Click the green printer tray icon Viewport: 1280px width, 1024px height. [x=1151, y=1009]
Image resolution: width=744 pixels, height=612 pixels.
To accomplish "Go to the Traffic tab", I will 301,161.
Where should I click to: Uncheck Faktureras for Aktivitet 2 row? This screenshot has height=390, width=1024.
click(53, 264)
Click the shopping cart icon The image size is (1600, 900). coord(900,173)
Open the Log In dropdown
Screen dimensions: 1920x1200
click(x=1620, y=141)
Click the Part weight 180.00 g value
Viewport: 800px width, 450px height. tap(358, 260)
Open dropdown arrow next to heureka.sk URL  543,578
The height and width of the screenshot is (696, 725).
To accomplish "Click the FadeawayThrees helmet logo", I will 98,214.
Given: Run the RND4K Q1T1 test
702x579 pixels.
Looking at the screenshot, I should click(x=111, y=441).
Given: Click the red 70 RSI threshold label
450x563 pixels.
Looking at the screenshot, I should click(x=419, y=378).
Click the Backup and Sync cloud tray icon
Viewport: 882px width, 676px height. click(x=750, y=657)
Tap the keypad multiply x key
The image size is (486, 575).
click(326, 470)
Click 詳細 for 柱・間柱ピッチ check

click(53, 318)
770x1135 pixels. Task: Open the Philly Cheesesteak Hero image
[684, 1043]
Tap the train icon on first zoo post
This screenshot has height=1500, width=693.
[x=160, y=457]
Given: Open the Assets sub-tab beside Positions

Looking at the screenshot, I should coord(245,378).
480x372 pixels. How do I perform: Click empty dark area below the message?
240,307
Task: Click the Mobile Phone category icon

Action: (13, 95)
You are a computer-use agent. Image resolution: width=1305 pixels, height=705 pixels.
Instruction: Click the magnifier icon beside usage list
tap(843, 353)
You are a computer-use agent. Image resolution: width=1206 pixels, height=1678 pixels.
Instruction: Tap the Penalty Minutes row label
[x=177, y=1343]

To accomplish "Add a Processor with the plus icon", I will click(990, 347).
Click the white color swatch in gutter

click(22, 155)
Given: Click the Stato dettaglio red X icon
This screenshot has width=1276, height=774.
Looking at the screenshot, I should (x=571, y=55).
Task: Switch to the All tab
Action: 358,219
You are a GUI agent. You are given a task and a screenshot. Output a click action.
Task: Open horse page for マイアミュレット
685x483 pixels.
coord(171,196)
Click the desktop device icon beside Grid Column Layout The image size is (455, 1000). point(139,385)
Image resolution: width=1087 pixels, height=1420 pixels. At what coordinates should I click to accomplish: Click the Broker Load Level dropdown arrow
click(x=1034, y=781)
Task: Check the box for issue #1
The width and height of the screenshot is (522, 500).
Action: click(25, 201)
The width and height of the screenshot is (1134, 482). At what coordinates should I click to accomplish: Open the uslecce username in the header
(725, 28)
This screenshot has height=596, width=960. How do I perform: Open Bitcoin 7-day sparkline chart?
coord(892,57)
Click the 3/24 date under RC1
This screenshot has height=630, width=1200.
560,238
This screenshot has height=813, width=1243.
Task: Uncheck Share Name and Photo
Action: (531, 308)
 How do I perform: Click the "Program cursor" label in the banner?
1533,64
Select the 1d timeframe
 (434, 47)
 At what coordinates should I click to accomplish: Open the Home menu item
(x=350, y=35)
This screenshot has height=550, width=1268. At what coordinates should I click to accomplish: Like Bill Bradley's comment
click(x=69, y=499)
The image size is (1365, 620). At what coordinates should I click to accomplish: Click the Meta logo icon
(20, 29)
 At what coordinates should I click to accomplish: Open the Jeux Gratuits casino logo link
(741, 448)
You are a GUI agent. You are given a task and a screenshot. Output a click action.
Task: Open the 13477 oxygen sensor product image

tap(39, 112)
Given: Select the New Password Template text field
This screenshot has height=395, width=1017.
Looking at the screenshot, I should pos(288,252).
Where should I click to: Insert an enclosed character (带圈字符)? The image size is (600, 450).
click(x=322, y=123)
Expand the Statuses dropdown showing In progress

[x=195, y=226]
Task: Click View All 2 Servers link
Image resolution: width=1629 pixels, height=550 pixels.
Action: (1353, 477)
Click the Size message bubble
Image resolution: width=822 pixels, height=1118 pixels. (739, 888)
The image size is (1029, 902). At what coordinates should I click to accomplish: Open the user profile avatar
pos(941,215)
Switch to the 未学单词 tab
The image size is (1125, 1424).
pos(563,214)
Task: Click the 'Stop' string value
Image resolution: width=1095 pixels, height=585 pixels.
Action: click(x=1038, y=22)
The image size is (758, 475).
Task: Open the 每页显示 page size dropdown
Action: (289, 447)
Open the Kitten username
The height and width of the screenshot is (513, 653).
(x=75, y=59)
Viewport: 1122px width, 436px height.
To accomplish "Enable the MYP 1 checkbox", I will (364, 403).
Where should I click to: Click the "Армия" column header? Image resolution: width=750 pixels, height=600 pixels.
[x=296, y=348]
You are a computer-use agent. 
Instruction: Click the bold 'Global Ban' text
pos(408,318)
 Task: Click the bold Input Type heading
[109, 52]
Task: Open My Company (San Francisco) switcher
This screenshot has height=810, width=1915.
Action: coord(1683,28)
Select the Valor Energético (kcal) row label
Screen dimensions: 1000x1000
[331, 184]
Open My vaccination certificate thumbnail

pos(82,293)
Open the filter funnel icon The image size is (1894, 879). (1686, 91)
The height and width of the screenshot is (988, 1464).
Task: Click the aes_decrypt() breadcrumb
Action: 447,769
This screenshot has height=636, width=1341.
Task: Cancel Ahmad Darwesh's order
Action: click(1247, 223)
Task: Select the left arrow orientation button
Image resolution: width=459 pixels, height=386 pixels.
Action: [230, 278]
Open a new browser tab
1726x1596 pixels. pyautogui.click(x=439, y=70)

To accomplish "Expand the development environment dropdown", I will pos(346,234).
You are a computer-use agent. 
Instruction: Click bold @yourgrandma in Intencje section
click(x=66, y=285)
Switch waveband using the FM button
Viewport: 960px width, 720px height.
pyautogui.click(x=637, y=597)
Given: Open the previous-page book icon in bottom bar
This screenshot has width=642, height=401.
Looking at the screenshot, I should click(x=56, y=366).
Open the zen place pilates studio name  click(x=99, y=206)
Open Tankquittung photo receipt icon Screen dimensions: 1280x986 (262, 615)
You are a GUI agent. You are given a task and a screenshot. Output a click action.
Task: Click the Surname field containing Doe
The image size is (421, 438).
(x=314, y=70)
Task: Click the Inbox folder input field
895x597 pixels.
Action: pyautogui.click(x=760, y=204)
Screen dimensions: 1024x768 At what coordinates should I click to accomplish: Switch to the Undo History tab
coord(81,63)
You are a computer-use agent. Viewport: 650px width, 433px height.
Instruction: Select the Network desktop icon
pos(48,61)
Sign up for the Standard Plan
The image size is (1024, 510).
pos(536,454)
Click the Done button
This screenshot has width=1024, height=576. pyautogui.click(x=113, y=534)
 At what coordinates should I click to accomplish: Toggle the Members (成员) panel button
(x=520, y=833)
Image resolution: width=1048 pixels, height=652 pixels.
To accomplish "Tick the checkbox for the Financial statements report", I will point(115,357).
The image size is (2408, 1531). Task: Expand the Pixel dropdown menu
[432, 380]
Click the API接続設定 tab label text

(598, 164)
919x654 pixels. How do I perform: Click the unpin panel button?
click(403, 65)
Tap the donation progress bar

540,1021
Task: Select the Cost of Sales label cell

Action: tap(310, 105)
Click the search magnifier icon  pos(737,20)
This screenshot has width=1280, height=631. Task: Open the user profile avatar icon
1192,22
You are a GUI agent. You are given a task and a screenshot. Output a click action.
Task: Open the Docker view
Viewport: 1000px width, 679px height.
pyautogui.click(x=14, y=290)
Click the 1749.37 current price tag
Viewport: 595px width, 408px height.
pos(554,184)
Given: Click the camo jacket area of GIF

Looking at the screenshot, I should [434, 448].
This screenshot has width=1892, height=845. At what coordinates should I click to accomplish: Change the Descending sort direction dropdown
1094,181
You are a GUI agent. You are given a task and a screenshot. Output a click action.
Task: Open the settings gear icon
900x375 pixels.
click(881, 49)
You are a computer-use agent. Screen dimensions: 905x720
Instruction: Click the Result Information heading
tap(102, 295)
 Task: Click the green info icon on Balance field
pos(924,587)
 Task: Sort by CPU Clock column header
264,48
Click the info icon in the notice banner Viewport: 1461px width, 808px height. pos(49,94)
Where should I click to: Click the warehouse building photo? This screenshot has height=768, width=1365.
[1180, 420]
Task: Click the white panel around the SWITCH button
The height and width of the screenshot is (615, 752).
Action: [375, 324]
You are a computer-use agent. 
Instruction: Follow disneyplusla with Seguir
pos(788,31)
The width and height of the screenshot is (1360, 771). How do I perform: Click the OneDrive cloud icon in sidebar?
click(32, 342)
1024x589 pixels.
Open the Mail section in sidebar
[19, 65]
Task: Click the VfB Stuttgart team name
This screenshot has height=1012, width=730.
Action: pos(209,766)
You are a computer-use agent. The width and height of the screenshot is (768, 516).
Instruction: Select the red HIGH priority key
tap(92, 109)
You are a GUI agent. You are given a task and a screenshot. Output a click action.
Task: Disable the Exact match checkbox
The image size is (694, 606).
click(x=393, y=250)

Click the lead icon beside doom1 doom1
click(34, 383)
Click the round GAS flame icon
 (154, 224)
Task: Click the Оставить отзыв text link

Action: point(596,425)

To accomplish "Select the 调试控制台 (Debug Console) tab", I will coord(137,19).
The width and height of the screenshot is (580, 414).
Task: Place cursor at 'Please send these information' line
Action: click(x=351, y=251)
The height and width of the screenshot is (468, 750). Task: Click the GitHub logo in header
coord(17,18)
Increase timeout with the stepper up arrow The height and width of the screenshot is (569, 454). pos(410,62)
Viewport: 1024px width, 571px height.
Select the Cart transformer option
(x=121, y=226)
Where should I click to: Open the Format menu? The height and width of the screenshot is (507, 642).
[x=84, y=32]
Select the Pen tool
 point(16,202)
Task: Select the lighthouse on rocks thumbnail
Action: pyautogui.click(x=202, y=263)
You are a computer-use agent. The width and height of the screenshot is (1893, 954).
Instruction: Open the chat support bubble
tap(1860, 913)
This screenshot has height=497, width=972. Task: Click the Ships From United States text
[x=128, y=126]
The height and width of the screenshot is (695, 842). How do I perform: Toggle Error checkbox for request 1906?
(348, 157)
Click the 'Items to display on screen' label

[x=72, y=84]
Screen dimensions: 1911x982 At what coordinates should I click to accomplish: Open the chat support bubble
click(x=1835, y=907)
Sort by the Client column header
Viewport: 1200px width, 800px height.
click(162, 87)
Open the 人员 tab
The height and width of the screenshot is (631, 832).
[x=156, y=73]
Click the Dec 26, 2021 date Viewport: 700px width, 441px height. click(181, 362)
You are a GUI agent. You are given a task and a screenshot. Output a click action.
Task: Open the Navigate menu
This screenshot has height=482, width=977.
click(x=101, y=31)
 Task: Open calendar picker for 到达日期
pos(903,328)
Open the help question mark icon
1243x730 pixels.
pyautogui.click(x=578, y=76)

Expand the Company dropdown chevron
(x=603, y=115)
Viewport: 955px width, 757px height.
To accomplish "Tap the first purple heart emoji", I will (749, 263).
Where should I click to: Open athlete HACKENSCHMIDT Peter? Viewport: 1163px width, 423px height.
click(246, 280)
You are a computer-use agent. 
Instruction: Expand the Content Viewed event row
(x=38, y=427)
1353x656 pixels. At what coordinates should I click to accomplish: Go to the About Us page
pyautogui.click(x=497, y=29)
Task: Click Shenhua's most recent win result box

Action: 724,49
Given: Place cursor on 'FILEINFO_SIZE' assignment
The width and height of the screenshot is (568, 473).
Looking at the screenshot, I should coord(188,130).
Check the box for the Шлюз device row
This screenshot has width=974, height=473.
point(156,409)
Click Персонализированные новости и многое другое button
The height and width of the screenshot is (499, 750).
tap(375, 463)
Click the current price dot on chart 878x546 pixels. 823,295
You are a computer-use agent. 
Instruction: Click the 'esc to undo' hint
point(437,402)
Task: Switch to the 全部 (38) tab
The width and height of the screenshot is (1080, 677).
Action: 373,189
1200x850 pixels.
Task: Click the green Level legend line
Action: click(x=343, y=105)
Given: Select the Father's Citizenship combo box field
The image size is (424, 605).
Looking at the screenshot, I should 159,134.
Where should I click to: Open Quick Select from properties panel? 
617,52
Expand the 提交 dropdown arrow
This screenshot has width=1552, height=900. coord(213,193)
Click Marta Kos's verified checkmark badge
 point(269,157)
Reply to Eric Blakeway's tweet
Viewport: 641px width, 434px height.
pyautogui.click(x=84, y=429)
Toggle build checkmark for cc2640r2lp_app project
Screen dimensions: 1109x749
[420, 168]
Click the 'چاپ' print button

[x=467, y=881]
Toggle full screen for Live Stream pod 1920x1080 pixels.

━━━━━━━━━━━━━━━━━━━━━━━━━━━━━━

Search the listing above for the string "current". Copy every line that contains it.

**Response area**.
Click the 1749.37 current price tag
Click the current price dot on chart 878x546 pixels. 823,295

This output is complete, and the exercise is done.